[Start of Attachment]

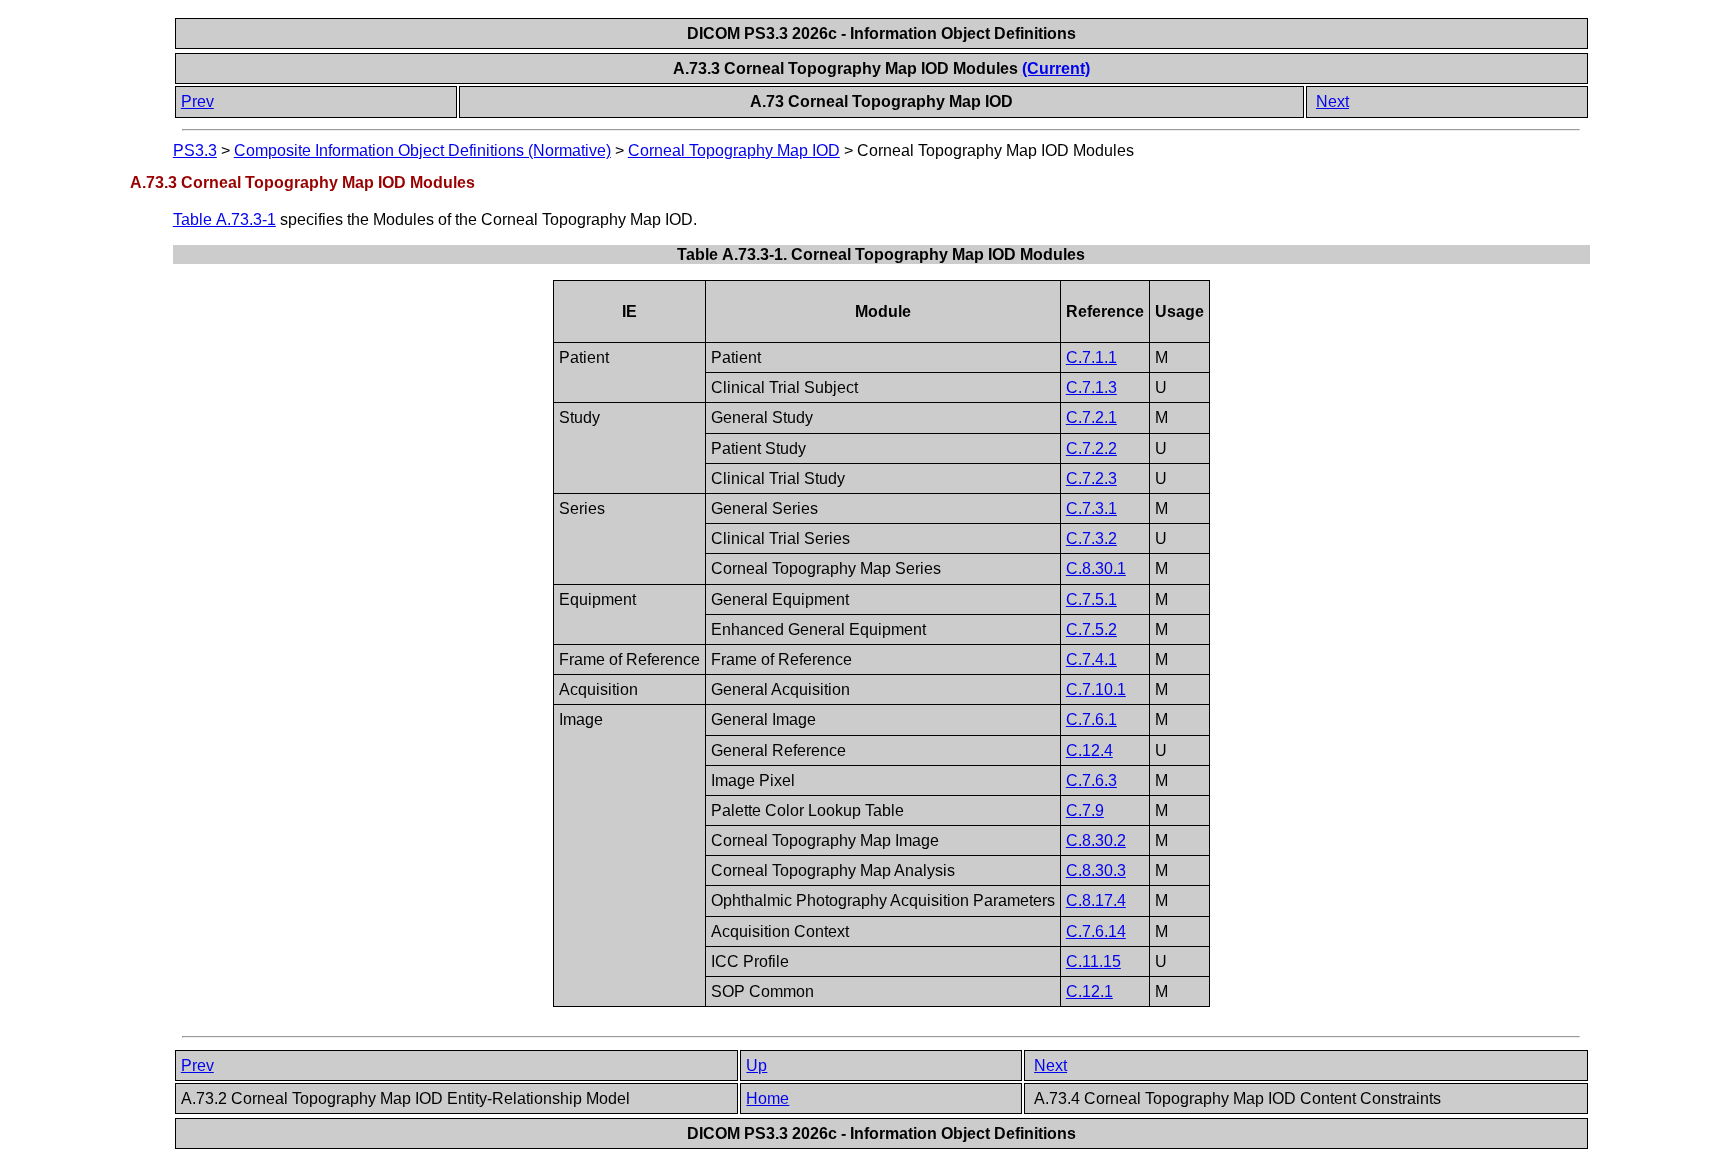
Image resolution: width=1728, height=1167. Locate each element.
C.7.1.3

[End of Attachment]
[Start of Attachment]

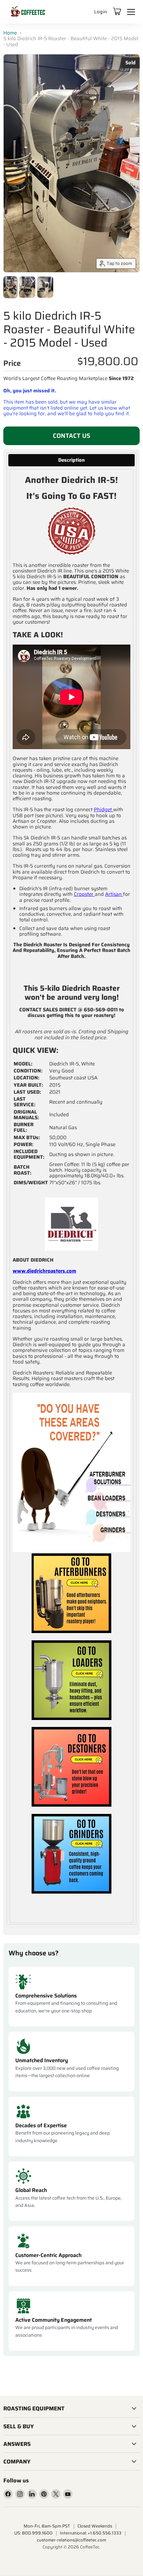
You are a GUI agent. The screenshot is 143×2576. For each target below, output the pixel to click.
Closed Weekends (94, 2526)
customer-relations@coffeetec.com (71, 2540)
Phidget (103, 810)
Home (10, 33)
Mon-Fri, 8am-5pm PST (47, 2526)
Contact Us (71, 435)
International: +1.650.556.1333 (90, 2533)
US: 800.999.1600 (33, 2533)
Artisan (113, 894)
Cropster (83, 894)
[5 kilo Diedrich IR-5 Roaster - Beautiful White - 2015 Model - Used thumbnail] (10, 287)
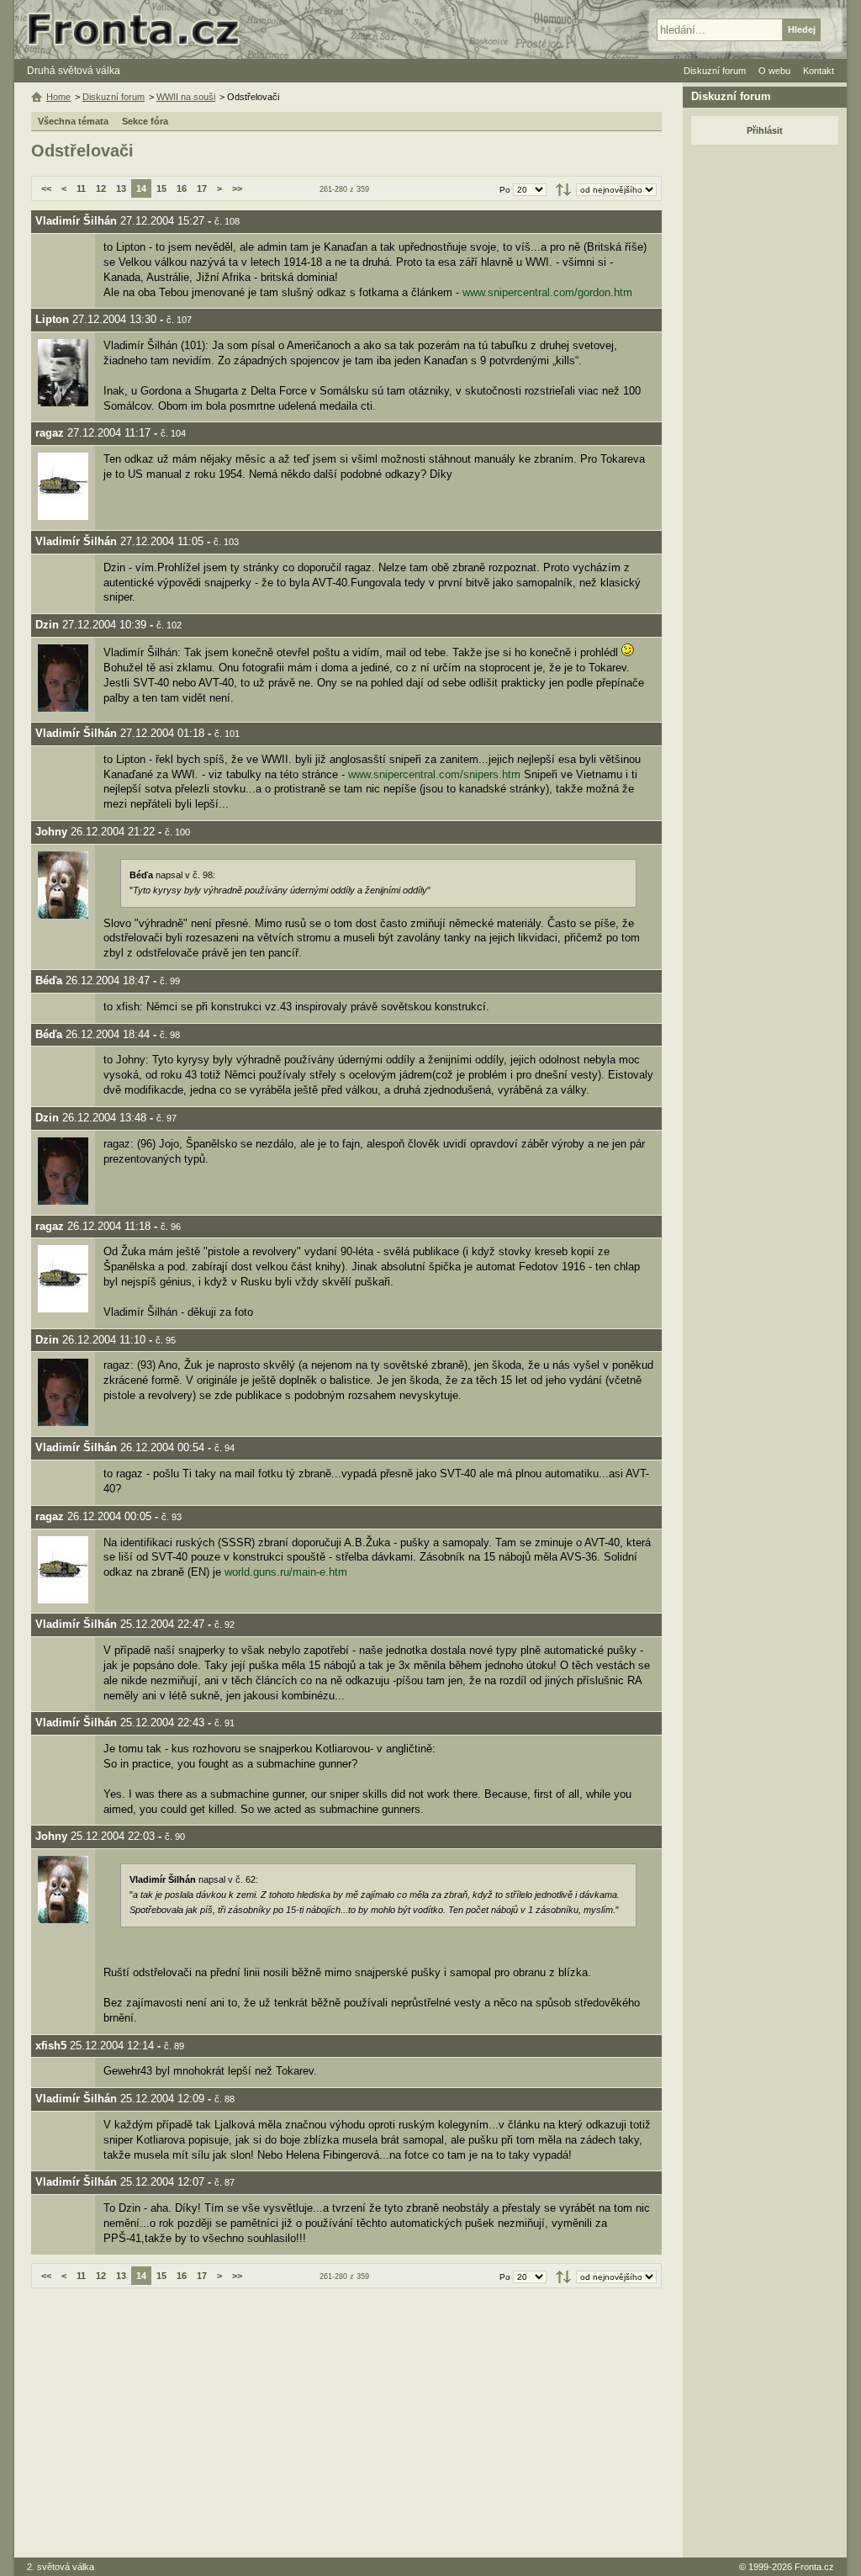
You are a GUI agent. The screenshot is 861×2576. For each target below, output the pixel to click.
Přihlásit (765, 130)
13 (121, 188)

[End of Attachment]

• [Problem to solve] Which lines of the records above contain the word "target"? Show each of them.

• [Solution for this exercise]
You are a GUI agent. The screenshot is 143×2576. For each target below, output the pixel to click.
You are a GUI agent. The screenshot is 861×2576. For each target below, output the pixel to click.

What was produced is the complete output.